Tissues and cell types examined:
presence of cell clones showing malformed wing hairs
number of spots as well as their type and size
Details of tissue and slide preparation:
After eclosion, the flies were collected from the treatment vials and stored in 70% ethanol. Subsequently, the wings were mounted on slides and scored under 400 X· magnification for the presence of cell clones showing malformed wing hairs. The number of spots as well as their type and size were recorded. In test larvae, two genotype configurations are possible: trans-heterozygous for the recessive wing cell markers [mwh and flr3 (mwh +⁄+ flr3)], and balancer- heterozygous (mwh ⁄TM3). Induced loss of heterozygosity on marker-heterozygous flies leads to two types of mutant clones: (i) single spots, either mwh and flr3, which can be produced by somatic point mutation, chromosome aberration as well as mitotic recombination and (ii) twin spots, consisting of both mwh and flr3 sub clones, which are originated exclusively from mitotic recombination. On balancer-heterozygous flies, mwh spots should reflect somatic point mutation and chromosome aberration, as mitotic recombination – involving the TM3 chromosome and its structurally normal homologue – is a lethal event.
Evaluation criteria:
We considered the treatment as positive if the frequency of mutant clones in the treated series was at least m (multiplication factor) times higher than that in the control series.
Statistics:
The conditional binomial test of Kastenbaun and Bowman [1970] was applied to assess differences between the frequencies of each spot type in treated and concurrent NC flies. The multiple decision procedure described by Frei and Wrgler [1988, 1995] was used to judge the overall response of an agent as positive, weakly positive, negative or inconclusive. We considered the treatment as positive if the frequency of mutant clones in the treated series was at least m (multiplication factor) times higher than that in the control series. As small single spots and total spots have a comparatively high spontaneous frequency, m was fixed as 2 (testing for a doubling of the spontaneous frequency). For large single spots and twin spots, which have a low spontaneous frequency, m = 5 was used. The recombinagenic action of the drugs was calculated comparing the standard frequency of clones per 105 cells obtained from mwh ⁄ flr3 and mwh ⁄TM3 genotypes. For an unbiased comparison of this frequency, only mwh clones in mwh single spots and in twin spots were used.

Results and discussion

Test results
Sex:
male/female
Genotoxicity:
negative
Toxicity:
no effects
Vehicle controls validity:
valid
Negative controls validity:
not applicable
Positive controls validity:
valid
Additional information on results:
HEMA did not have a significant effect on total spot frequencies in marker-heterozygous (mwh ⁄ flr3) flies analysed, suggesting that HEMA does not act as a genotoxin in the SMART assay.

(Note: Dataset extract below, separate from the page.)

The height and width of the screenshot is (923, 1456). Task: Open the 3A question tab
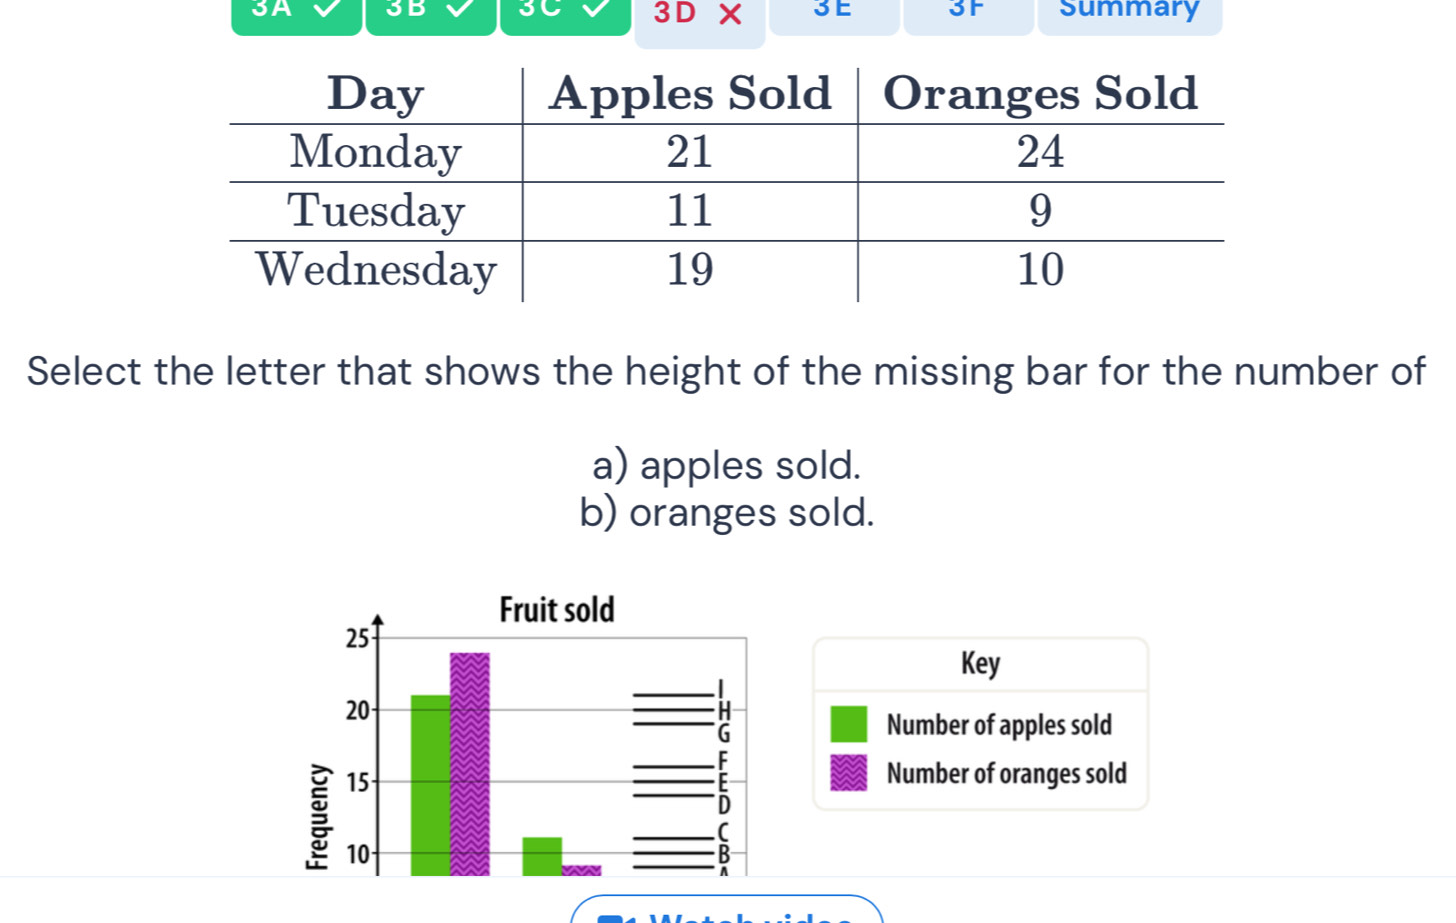[x=296, y=14]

Applicant's summary and conclusion

Conclusions:
Interpretation of results (migrated information): negative
HEMA did not have a significant effect on total spot frequencies in marker-heterozygous (mwh ⁄ flr3) flies analysed, suggesting that HEMA does not act as a genotoxin in the SMART assay.
Executive summary:

The present in vivo study investigated the genotoxicity of hydroxyethylmethacrylate (HEMA). The Somatic Mutation and Recombination Test (SMART) in Drosophila melanogaster was applied to analyse their genotoxicity expressed as homologous mitotic recombination, point and chromosomal mutation. SMART detects the loss of heterozygosity of marker genes expressed phenotypically on the fly’s wings. This fruit fly has an extensive genetic homology to mammalians, which makes it a suitable model organism for genotoxic investigations. HEMA had no statistically significant effect on total spot frequencies – suggesting no genotoxic action in the SMART assay. The clinical significance of these observations has to be interpreted for data obtained in other bioassays.